The war’s supporters, for their part, find parallels for Iraq in the horrors of Okinawa and Normandy, Dresden and Nagasaki, that gave way to a new Japan and a new Germany; in the brutal fight for Korea that stymied Stalin; in the standoffs over Berlin and Cuba that risked everything but preserved the Free World; and, yes, in the heavy price America paid for half-measures in Vietnam. It pays to recall that things actually did get worse for Vietnam and its neighbors—and even for America, at least for a while—after the fall of Saigon.  

In other words, some three decades later, history still hasn’t settled the debate over Vietnam. Instead, the Vietnam War remains the historical equivalent of a Rorschach inkblot. And for now, so does Iraq. 

Thirty years from now, history may not have a verdict on who was right in the springtime of 2003, when the U.S. returned to Iraq to finish what it started in 1991. But history already has much to say about the cost of pulling out of Iraq in 2007 (or 2008, if the anti-war/pro-pork bloc in Congress has its way).  
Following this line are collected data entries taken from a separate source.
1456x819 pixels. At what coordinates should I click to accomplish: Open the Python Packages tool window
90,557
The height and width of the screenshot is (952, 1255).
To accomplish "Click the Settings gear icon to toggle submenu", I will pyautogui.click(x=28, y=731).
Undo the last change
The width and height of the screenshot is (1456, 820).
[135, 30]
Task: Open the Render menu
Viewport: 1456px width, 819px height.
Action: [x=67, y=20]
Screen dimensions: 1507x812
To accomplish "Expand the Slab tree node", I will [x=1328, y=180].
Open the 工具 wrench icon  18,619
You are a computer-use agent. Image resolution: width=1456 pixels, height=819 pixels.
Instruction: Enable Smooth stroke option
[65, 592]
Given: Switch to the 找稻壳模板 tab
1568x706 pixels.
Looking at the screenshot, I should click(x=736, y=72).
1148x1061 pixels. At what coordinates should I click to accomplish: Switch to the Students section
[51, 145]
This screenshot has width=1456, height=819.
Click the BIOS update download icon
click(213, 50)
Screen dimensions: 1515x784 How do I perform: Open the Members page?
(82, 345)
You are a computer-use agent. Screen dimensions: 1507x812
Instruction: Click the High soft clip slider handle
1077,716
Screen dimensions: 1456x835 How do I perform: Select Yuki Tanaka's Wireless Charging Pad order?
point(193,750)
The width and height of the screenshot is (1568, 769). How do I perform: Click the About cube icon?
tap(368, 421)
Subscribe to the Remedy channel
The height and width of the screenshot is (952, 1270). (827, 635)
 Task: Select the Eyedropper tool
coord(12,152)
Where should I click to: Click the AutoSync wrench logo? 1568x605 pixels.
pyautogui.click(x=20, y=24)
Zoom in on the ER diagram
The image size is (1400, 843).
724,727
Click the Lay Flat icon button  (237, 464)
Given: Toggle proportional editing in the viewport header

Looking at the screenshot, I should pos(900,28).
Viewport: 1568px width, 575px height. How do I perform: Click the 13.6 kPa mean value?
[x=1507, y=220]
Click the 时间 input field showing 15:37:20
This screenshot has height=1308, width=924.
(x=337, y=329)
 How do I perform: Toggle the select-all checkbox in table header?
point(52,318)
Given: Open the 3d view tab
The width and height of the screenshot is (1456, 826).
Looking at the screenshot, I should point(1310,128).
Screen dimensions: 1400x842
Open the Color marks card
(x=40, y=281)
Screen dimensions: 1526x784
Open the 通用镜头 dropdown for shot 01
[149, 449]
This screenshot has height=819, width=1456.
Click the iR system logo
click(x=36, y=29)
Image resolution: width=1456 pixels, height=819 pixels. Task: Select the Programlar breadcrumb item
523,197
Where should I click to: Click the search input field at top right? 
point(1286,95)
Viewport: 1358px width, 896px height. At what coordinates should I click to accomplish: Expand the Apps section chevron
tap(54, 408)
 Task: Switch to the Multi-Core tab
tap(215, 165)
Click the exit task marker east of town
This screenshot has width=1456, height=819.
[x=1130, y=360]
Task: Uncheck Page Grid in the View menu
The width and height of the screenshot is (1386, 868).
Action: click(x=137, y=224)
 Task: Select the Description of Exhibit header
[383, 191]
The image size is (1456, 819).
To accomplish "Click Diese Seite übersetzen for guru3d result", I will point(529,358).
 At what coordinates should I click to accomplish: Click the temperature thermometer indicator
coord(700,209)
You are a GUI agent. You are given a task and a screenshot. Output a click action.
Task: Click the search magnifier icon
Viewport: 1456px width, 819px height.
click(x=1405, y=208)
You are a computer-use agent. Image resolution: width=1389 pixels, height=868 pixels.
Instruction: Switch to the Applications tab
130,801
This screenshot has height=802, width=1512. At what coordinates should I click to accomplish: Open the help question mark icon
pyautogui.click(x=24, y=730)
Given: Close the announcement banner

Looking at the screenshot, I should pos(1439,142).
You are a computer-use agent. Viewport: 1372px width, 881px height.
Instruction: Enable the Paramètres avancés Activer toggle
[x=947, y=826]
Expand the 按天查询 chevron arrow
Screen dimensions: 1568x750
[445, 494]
It pays to recall that Iraq does not exist in a vacuum. Setting aside the debate over whether Saddam’s Iraq was part of the war on terror or a diversion from it—and there is more than circumstantial evidence to support Saddam’s terror ties—today’s Iraq is a central front in this global struggle. Iraq’s postwar war is a test of wills, a test from which America has flinched too many times.  

Many of us know the list by heart. Regrettably, so do America’s enemies. 

In the 1970s, Washington flinched when Americans were taken hostage in Iran. In the 1980s, Washington flinched when Americans were car-bombed in Beirut, murdered in the skies of Scotland and drowned in the waters of the Mediterranean. And since Washington’s response ranged from tepid to timid, the worst was yet to come. 

After Iraq invaded Kuwait in 1990, Washington launched a war that decimated Saddam’s army but left his regime intact. Because survival was victory for Saddam, it also left the impression that America had flinched yet again. Worse, since a wounded Saddam could not be left unattended and an oil-rich Saudi Arabia could not be left unprotected, U.S. troops took up long-term residence in the land of Mecca and Medina. Stopping short of Baghdad and staying behind in Saudi Arabia would be a fateful decision. As Osama bin Laden later explained, the aim of his global guerilla war was “to expel the occupying enemy from the country of the two holy places.”  

In the dozen-year interregnum that separated the beginning and end of America’s war with Saddam, bin Laden’s henchmen tried but initially failed to take down the World Trade Center, derailed a U.S. mercy mission in Somalia, destroyed a pair of U.S. embassies in Africa, blasted a hole in the USS Cole, and finally brought down the towers on 9/11—all because American troops were protecting the Saudis from Saddam. In other words, 9/11 and Iraq were always linked, at least in eyes of our enemies.  

Through it all, America’s restraint and “strategic” retreats from here and there were taken as evidence of weakness. But don’t take my word for it: “When tens of your solders were killed in minor battles and one American pilot was dragged in the streets of Mogadishu, you left the area carrying disappointment, humiliation, defeat and your dead with you,” bin Laden yelped. “It was a pleasure for the heart of every Muslim and a remedy to the chests of believing nations to see you defeated in the three Islamic cities of Beirut, Aden and Mogadishu.”  

America’s enemies—regardless of their sect or creed—want to add Baghdad to that list, but they don’t want to stop there. As Musab Zarqawi promised before a pair of F-16s sent him to wherever mass-murderers go when justice catches up with them, “We fight today in Iraq, and tomorrow in the land of the two Holy Places, and after there the West.” 

Americans should keep that in mind—and consider what yet another retreat would look like from the enemy’s vantage point.